RECORDS FOR THE EXERCISE>
┌──

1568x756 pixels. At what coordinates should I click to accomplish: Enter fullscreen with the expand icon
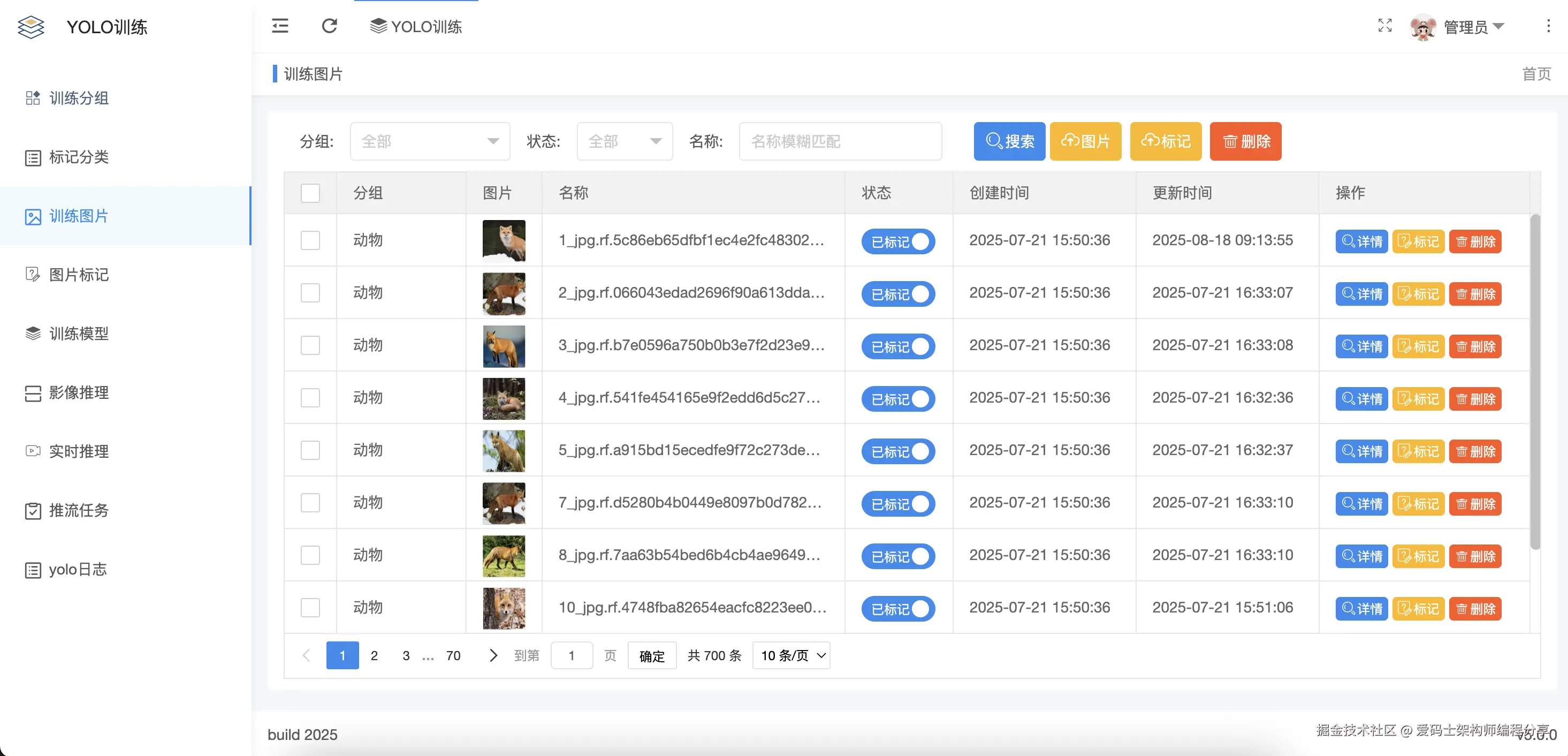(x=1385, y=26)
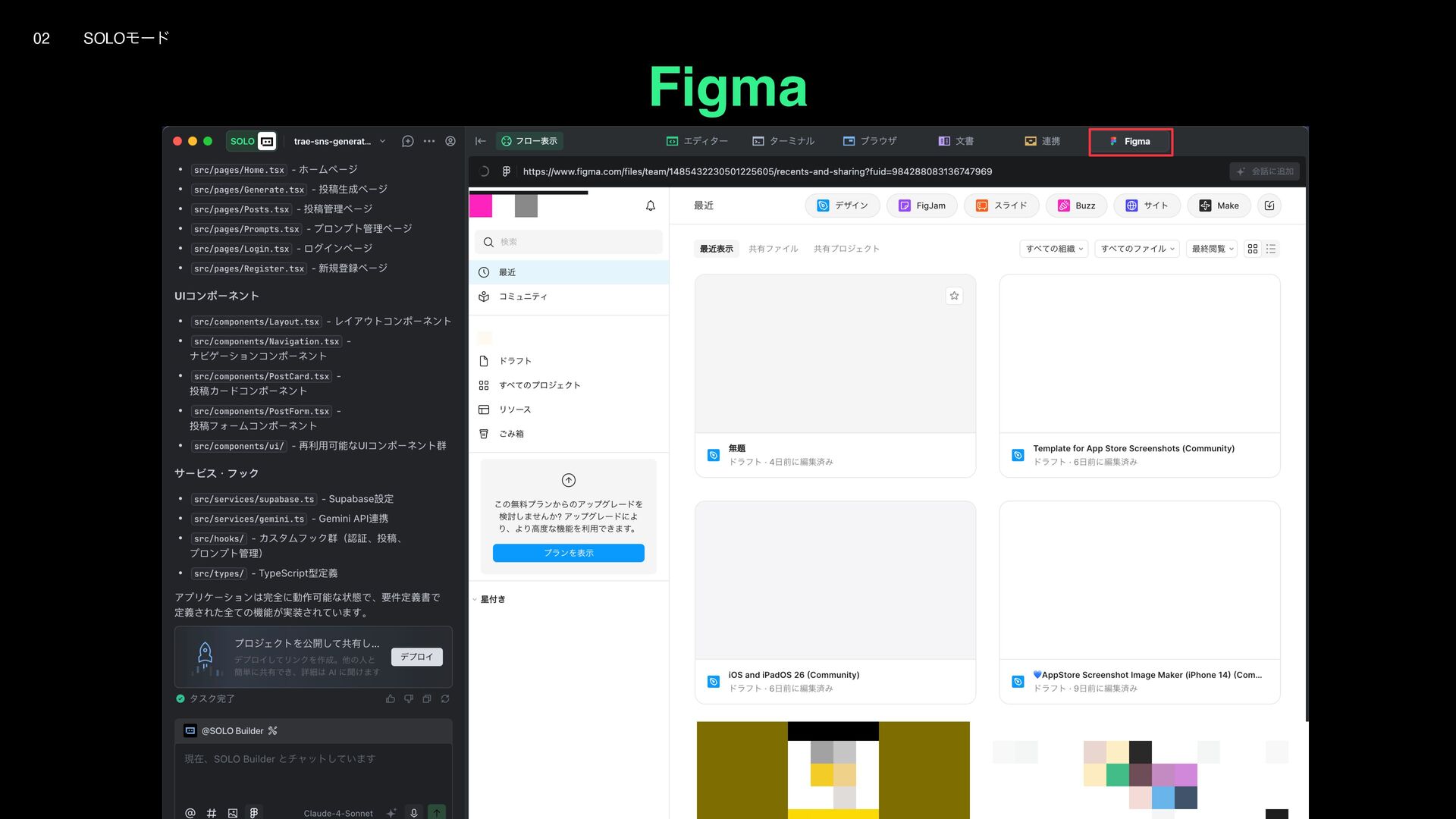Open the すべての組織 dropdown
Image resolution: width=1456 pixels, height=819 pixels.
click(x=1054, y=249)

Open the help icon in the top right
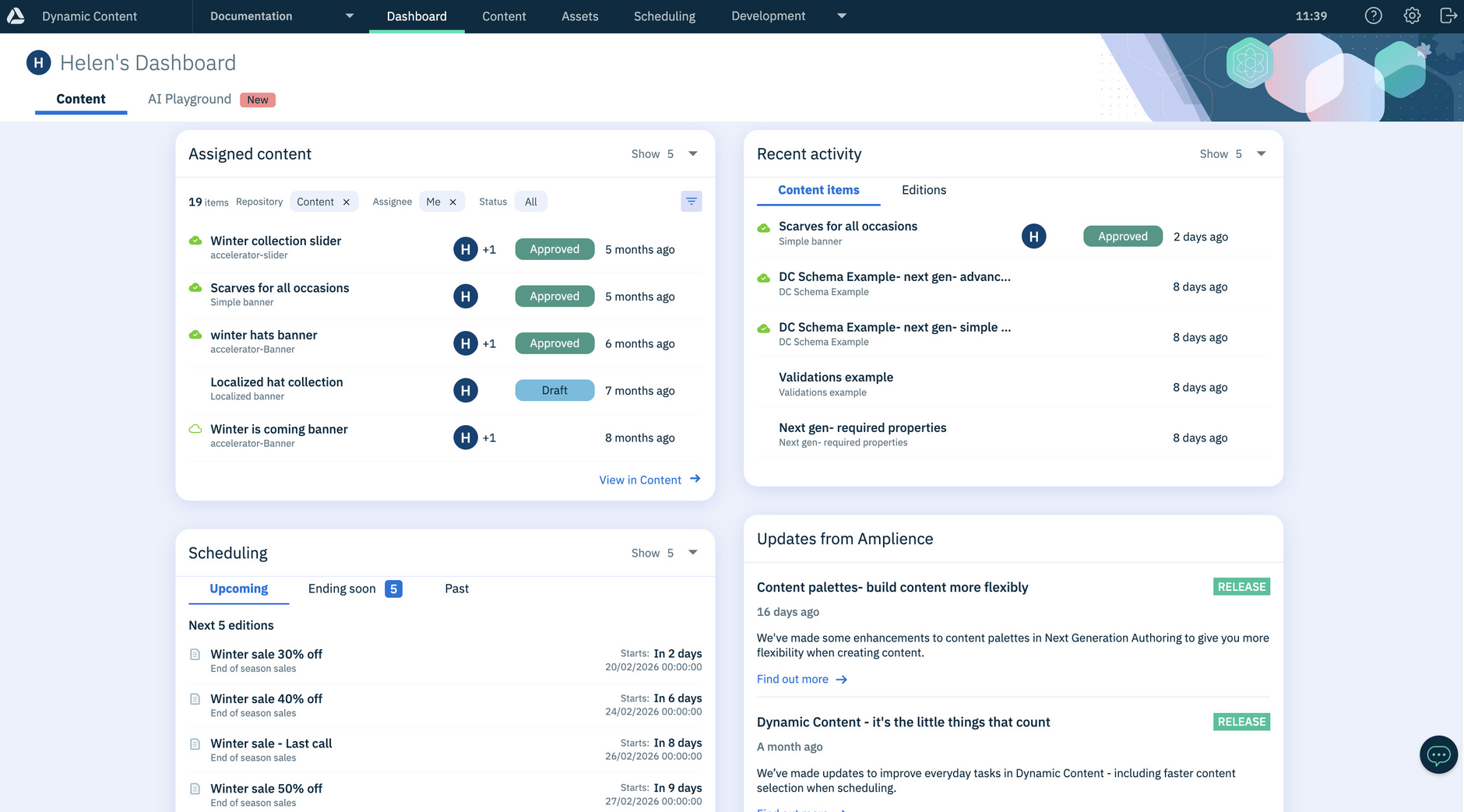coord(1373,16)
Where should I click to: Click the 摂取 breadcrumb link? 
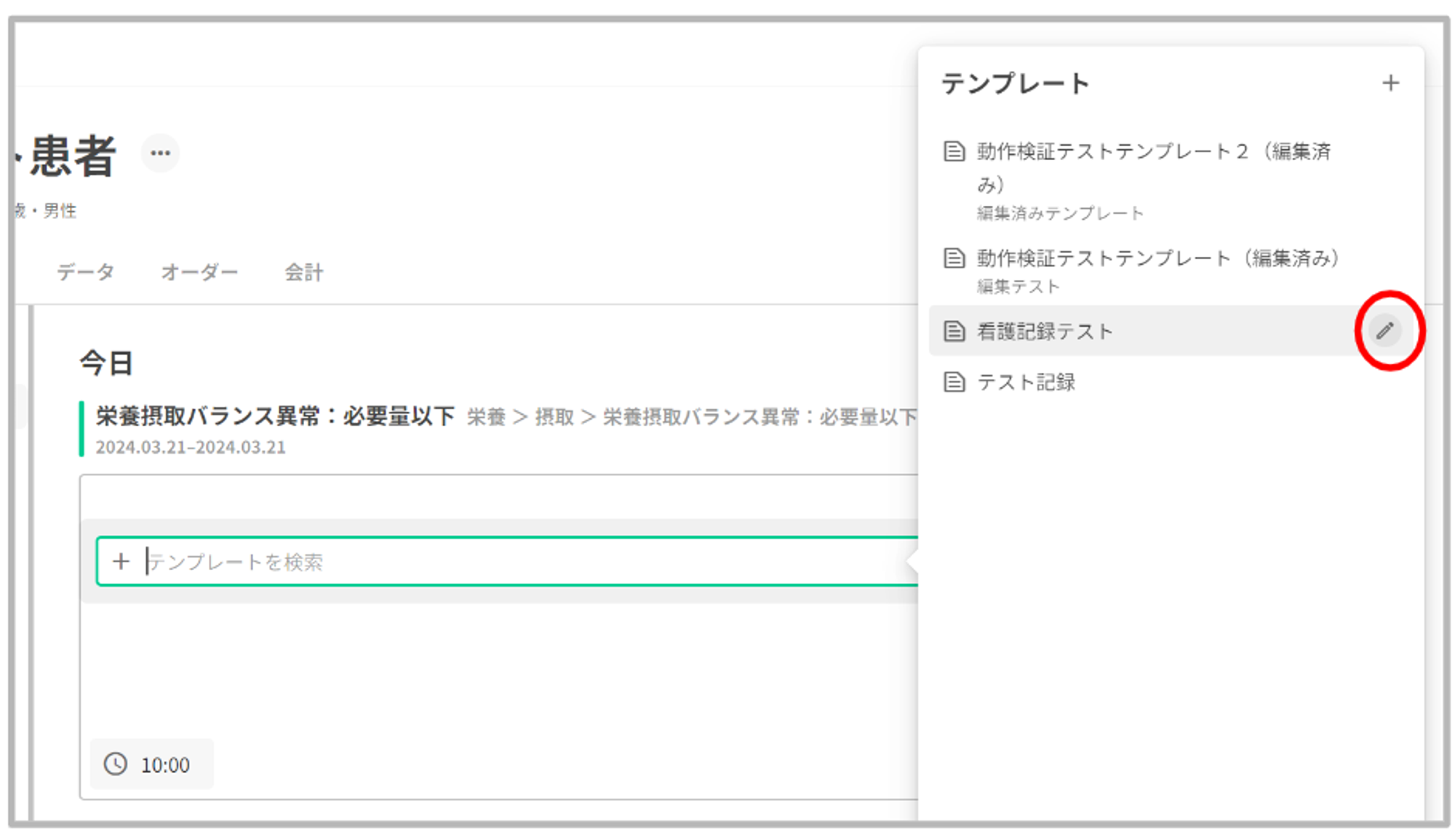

└──
┌──

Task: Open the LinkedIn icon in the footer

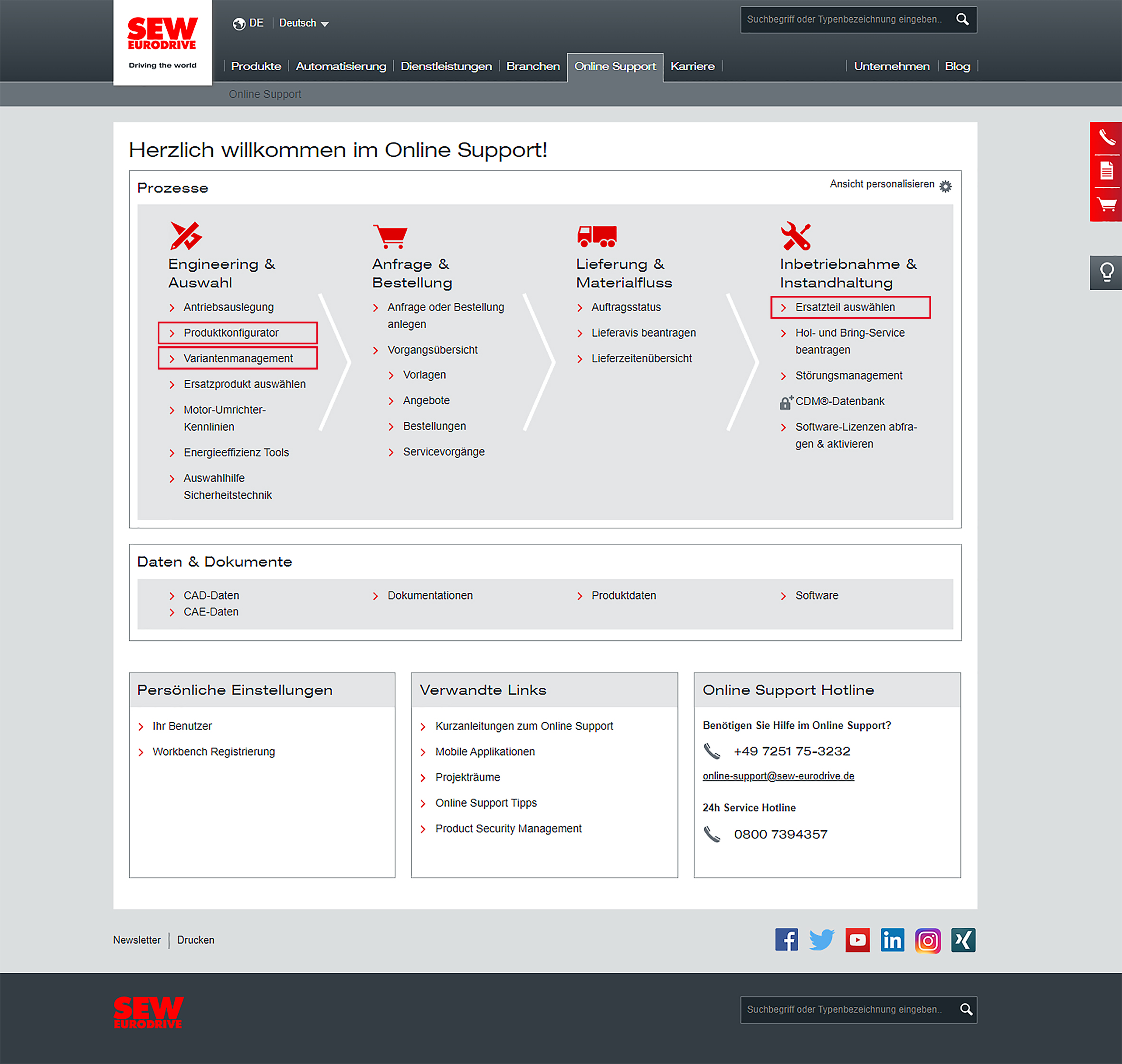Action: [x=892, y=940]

└──

ACTION ITEM> What you need to produce is an exact copy of the entries above, limited to the lines from the one with "1568x756 pixels. At" up to and including the one with "Where should I", without pictures.

SOLVED PROBLEM>
1568x756 pixels. At what coordinates should I click to accomplish: Enter fullscreen with the expand icon
(x=1385, y=26)
Open the すべての組織 dropdown
Image resolution: width=1456 pixels, height=819 pixels.
click(x=1054, y=249)

Open the help icon in the top right
coord(1373,16)
Where should I click to: Click the 摂取 breadcrumb link? 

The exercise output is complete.